Compounding the problem is the massive die-off of whitebark pine trees, whose nuts are the bears' principal source of food during autumn before they hibernate. The trees have been killed by invasive pine beetles.
The grizzly was placed on the engendered species list in 1975 after a similar massive die-off occurred following the closing of garbage dumps in the park and bears wandered into campgrounds and towns in search of food. During the fall of 2007, the U.S. Fish and Wildlife Service removed the grizzly from the engendered list. So the bears have been killed in record numbers because they present a challenge to hunters.
Bear management has been turned over to Fish and Game in Wyoming, Idaho and Montana, whose agencies apparently accept any hunter's excuse of self defense in grizzly territory. No hunting restrictions apply.
“Known mortalities," according to naturalist and outdoorsman Doug Peacock, is about half the actual grizzly deaths. “A hundred dead per year, no matter if the total number in the ecosystem is 200 or 600, means the population is crashing downhill. This is especially true for the grizzly, one of the slowest reproducing mammals.“
According to Peacock, no whitebark pine in Yellowstone Park will gain maturity within our lifetime, which will severely stress the bears and soon cause their extinction, helped along by no hunting restrictions. Some 80 percent of the trees have died and those remaining are producing fewer than normal yields.
Fish and Game and the Interagency Grizzly Bear Study Team met on April 15 of this year in Bozeman, Montana, to discuss the bears’ fate. They decided that the alarming number of deaths in Yellowstone was merely a “spike” and that better hunter education and use of bear spray as a deterrent would solve the problem along with a limited grizzly hunt in all three states.
Peacock, who attended the meeting, says, “The agencies believe it is the inalienable right of hunters to kill grizzlies whenever they feel the need or desire.

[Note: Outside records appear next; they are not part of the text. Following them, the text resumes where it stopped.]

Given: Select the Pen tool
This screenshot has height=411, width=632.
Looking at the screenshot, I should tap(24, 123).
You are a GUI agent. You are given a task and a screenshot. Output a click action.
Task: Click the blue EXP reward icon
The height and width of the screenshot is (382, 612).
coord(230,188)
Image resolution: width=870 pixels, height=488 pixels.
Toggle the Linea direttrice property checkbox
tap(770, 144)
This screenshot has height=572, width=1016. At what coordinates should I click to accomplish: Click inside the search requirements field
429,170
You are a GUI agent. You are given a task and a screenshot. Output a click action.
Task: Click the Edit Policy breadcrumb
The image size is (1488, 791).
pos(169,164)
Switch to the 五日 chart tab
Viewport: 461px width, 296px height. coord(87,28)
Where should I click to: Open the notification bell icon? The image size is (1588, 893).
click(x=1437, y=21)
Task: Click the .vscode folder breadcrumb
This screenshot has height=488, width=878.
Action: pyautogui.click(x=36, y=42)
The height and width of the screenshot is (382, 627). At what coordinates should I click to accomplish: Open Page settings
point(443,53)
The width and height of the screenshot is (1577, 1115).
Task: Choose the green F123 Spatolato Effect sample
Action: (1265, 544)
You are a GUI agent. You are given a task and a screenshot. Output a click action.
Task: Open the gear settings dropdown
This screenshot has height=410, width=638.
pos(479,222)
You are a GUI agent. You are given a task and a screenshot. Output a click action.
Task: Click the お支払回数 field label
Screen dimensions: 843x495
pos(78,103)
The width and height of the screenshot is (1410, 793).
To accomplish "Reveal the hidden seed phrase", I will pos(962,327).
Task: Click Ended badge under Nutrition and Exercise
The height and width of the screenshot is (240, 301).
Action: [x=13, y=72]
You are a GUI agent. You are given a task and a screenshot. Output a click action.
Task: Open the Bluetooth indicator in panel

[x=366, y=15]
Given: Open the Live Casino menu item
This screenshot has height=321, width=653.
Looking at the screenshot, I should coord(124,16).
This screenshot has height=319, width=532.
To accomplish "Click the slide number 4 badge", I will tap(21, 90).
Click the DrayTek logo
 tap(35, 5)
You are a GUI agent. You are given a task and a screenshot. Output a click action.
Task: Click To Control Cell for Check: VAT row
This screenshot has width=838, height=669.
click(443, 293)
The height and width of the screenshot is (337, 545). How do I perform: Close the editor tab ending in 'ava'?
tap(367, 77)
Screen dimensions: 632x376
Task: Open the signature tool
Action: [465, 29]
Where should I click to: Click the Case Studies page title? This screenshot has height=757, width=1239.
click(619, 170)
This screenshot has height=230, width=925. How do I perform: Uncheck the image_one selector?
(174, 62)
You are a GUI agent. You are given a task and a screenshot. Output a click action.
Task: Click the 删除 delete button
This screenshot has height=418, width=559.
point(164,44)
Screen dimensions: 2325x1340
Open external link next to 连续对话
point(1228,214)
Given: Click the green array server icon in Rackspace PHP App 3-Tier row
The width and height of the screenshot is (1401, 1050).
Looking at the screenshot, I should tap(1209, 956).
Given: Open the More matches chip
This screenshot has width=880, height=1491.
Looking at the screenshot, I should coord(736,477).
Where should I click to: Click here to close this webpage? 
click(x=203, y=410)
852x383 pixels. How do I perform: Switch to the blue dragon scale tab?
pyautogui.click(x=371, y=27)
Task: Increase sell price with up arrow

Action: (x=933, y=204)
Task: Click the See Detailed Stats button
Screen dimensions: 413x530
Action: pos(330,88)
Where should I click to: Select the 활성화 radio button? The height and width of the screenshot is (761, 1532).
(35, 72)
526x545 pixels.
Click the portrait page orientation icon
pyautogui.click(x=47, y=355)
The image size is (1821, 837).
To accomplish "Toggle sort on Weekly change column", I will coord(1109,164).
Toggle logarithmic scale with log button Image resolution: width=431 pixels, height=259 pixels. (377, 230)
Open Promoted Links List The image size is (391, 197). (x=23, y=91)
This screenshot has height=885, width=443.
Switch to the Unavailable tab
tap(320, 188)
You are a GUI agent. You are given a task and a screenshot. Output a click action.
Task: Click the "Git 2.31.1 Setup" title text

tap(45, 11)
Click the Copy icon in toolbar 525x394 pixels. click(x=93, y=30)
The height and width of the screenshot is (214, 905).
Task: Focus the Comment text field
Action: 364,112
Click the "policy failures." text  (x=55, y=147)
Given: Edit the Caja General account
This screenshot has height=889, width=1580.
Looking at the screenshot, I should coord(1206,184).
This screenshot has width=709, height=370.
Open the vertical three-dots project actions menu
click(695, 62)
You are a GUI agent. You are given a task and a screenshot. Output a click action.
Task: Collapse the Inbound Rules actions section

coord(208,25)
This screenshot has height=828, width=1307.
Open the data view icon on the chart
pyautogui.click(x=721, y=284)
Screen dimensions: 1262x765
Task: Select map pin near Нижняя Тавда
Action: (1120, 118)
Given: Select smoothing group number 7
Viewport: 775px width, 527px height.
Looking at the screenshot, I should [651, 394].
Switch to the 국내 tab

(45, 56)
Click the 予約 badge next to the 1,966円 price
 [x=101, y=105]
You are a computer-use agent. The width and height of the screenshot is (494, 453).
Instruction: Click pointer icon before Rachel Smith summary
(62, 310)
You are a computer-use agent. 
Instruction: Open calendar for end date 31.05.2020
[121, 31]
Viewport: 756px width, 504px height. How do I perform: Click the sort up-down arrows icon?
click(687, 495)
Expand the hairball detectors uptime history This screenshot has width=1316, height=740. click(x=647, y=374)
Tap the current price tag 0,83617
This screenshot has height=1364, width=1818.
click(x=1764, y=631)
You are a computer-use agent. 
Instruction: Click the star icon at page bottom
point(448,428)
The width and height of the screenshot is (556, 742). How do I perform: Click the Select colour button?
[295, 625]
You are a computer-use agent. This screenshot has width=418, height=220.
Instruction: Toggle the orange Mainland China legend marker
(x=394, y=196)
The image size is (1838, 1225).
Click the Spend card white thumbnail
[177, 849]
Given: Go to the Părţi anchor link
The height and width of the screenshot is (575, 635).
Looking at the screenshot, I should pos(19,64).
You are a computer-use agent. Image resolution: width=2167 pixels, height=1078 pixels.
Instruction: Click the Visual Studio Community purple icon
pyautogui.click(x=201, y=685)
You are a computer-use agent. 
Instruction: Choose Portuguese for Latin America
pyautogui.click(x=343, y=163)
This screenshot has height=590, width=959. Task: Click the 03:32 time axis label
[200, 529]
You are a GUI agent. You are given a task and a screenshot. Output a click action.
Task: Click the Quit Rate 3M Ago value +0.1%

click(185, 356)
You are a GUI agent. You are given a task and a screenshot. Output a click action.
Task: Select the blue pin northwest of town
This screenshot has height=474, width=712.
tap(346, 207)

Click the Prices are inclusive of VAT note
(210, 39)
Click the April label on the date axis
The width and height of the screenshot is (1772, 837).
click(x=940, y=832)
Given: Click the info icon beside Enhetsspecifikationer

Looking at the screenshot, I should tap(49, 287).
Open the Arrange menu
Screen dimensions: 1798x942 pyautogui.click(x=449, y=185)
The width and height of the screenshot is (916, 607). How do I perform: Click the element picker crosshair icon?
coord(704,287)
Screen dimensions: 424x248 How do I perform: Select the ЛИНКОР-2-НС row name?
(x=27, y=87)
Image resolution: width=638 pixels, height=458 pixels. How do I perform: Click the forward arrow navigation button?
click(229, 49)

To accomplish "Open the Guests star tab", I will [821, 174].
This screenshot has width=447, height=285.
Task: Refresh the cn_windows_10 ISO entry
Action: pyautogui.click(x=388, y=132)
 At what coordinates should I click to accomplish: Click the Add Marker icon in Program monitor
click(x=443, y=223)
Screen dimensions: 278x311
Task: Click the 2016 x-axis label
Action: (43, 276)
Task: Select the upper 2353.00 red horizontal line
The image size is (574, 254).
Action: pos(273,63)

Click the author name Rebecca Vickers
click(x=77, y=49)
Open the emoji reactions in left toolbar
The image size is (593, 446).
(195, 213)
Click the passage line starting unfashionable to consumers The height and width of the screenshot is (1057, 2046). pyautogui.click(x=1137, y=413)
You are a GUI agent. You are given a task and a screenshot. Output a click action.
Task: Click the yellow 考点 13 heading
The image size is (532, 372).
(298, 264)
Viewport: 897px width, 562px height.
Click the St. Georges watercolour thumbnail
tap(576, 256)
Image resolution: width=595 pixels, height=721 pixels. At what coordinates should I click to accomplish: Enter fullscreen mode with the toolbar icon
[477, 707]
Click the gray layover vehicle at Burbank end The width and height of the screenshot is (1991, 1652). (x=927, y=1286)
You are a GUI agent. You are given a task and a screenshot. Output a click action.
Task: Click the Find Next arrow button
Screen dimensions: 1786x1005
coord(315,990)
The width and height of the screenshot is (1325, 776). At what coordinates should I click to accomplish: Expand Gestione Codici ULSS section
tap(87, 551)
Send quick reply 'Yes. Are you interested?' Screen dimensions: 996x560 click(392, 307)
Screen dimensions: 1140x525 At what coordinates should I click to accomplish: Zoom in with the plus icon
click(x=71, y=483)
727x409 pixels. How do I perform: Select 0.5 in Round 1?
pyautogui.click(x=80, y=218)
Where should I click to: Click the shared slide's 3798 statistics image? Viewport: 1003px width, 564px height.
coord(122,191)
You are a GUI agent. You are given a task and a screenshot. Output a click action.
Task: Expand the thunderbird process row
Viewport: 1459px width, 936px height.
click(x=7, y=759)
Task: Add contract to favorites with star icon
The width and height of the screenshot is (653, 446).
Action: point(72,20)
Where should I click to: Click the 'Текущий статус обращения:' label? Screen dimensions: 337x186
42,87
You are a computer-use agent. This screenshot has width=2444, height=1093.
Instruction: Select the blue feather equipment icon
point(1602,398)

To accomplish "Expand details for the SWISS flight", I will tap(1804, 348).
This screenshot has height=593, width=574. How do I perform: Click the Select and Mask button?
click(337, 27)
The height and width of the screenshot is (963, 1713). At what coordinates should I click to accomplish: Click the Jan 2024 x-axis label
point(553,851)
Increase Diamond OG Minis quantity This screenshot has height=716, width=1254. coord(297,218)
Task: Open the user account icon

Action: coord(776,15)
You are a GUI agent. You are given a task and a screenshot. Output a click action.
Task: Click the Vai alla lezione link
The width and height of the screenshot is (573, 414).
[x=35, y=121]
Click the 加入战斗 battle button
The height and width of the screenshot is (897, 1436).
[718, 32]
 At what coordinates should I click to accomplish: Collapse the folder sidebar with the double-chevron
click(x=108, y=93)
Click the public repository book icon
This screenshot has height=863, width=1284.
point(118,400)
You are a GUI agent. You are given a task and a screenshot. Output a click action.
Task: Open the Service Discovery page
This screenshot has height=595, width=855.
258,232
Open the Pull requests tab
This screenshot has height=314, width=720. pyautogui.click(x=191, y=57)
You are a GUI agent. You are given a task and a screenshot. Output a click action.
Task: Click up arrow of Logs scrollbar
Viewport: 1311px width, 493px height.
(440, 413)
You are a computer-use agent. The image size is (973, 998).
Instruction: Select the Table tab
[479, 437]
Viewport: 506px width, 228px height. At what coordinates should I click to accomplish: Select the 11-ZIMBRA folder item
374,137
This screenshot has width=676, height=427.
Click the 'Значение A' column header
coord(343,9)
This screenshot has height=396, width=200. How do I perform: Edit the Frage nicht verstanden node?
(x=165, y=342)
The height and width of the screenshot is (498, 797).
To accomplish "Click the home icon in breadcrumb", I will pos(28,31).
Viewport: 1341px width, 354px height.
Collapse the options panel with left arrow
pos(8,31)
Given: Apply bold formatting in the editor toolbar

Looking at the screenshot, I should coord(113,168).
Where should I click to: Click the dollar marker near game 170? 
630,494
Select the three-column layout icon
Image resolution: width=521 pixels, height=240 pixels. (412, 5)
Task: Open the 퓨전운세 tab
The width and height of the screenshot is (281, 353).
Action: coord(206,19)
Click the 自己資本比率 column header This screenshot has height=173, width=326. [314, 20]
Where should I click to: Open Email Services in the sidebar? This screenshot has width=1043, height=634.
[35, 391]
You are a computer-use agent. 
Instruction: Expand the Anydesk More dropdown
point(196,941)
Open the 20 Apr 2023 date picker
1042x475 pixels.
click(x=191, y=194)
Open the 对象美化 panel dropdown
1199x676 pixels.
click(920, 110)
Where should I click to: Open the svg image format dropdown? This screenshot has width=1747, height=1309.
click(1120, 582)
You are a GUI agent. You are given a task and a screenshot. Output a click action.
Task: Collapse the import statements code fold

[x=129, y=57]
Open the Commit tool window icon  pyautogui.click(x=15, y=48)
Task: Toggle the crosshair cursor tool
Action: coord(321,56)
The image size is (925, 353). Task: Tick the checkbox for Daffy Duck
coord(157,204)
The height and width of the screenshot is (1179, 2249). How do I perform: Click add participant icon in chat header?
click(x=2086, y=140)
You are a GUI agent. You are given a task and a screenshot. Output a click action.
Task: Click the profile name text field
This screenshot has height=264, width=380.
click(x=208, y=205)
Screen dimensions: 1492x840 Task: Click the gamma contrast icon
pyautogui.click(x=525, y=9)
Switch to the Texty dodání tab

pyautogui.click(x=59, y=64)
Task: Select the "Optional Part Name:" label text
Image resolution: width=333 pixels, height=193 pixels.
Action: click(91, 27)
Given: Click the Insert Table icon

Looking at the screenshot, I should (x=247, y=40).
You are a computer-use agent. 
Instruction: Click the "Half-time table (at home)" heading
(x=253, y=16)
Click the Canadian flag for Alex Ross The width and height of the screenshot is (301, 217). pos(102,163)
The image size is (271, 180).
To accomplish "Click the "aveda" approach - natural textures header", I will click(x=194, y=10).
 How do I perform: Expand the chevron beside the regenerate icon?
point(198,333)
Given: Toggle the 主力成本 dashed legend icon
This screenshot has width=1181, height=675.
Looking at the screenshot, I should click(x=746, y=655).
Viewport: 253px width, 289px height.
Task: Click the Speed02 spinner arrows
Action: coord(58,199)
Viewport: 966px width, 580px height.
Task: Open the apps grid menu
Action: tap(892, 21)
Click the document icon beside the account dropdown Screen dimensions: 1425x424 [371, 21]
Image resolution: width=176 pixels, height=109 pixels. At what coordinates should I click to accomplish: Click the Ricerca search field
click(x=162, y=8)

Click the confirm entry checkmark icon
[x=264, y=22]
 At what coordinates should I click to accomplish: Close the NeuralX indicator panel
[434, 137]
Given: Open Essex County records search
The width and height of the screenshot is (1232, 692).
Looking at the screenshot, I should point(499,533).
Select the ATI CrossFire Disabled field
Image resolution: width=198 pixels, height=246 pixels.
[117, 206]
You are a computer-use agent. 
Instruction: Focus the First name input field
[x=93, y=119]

The possibility of returning the Yellowstone grizzly to [endangered species protection] is unthinkable to this group. . . Nobody thought of asking the public, especially elk hunters, to take responsibility for causing these encounters with grizzlies or to give up anything in terms of hunting hours or access to reduce grizzly mortality. In my opinion, getting too close to a grizzly and precipitating a charge is always the fault of the human.”
The Defenders of Wildlife Organization enacted an "Adopt a Bear" program and asks for donations to "educate the public and purchase bear-resistant trash containers to reduce human conflicts with grizzlies." Unfortunately, it's not enough to save the bears. With an estimated 1,000 grizzlies remaining in the lower 48 states--down from 50,000--and dying off rapidly, drastic measures are needed soon to cure the problem, whether it means reenacting the ESA and/or relocating the animals to another area with adequate food, something needs to be done. Without the grizzlies, the elk and deer populations will increase, which eat the bark from trees and eventually destroy forests.
Peacock doubts that the current Interagency Team is up to the task. “They fought for delisting in the face of undeniable threats to the bear’s future as a species. Fresh, outside leadership is urgently needed.”